В мире отверженных. Записки бывшего каторжника. Том 2
Шрифт:

Настоящая партия — уже не обратная, а передовая, и из всех знакомцев мы можем встретить в ней одного лишь Мойшу Боруховича. Все остальные из Сретенска пошли по направлению к Чите — или судиться, или освобождаться на волю, по волостям. Мойша идет в самом переднем ряду партии, грустно позванивая тяжелыми кандалами. Он как будто еще больше похудел и осунулся; его клинообразная бородка как будто стала еще острее, глаза еще испуганнее и беспокойнее, а в выражении всего лица появилась какая-то новая черта — не то ожесточенной решимости, не то полного отчаяния. Да и мудрено ли? Две недели назад, все в том же Сретенске, умерла Ента, его верная жена, мать многочисленного семейства, единственная поддержка и опора всех его надежд, планов и мечтаний… Что же теперь остается ему в жизни? На что ему вольная команда? Не все ли равно, в какой тюрьме и сколько лет жить? Ребятишек начальство заберет, конечно, в приют, а сам Мойша… Кому он теперь нужен? Что и ему теперь нужно или интересно на белом свете?

Тем не менее время от времени он выбегает из первых рядов партии и останавливается на дороге, дожидаясь, когда подъедут отстающие далеко телеги. Одна из подвод целиком занята его многочисленными чадами. Пятеро детишек, мал мала меньше, закутанные в шубенки, халатики и всякого рода тряпье, тесно прижимаясь друг к другу, громкими криками приветствуют отца, еще издали заметив его понурую, высохшую, как щепка, фигуру.

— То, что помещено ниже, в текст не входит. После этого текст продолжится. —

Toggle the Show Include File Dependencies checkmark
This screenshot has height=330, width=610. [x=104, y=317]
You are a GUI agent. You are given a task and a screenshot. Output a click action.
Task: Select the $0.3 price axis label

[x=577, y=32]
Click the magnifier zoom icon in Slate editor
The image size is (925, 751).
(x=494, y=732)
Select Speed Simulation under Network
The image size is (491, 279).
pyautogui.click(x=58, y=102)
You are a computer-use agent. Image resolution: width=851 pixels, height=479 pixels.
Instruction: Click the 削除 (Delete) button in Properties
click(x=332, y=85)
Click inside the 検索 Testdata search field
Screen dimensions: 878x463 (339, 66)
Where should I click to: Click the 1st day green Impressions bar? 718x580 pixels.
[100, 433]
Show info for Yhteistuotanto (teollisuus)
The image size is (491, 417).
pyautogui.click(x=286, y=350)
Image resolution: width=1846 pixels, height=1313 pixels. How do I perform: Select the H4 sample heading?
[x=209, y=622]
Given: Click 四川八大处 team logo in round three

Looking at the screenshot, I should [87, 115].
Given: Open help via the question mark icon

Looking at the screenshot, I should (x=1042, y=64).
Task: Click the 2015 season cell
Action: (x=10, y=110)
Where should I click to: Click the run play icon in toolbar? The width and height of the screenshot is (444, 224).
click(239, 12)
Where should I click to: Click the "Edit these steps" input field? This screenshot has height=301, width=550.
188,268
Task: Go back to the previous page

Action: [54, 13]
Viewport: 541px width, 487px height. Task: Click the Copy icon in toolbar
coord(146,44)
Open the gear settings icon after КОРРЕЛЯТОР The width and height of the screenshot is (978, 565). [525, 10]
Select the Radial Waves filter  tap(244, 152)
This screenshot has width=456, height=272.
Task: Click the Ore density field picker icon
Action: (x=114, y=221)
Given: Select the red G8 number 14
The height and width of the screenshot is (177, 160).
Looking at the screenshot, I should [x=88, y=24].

— И не штыдно тебе, Абрашка, всю дорогу на беде [22] сидеть? — строго замечает Мойша своему первенцу и будущему продолжателю фамилии Боруховичей. — Вот как начну я тебя хлестать, так побежишь ты у меня прытче бегунца енисейского. Штупай долой!

22

Двухколесная телега называется в Забайкалье «бедою». (Прим. автора.)

И Абрашка послушно слезает с подводы и улепетывает вперед, предоставляя свое место усталому отцу. Мойша важно взбирается на телегу, берет к себе на колени любимицу Рухеню и начинает с дочерьми беседу, ничем не отличающуюся от той, какую вел он с ними и вчера и третьего дня и какую будет вести, по всей вероятности, и завтра, если бог пошлет ему жизни и здоровья.

— Ну цто, детки? Трудно без мамасы жить? Скажите: ох, трудно, трудно… Пропадать нам, пожалуй, придется! Ну, пропадать не пропадать, а горя много увидим. Ты, Хася, должна теперь хозяйкой и мамашей нам всем быть. Ты ведь большая уж девушка. Пока замуж не выйдешь и своих деток не наживешь, обшивай нас, чини, стряпай, сопли нам вытирай. Да. Мамаша была такая зенщина, такая зенщина… Нет, Хася, нет, Брухэ, никогда не было и не будет больше на свете такой зенщины! Я правду говорю. И вы все должны стараться такими ж стать, как она.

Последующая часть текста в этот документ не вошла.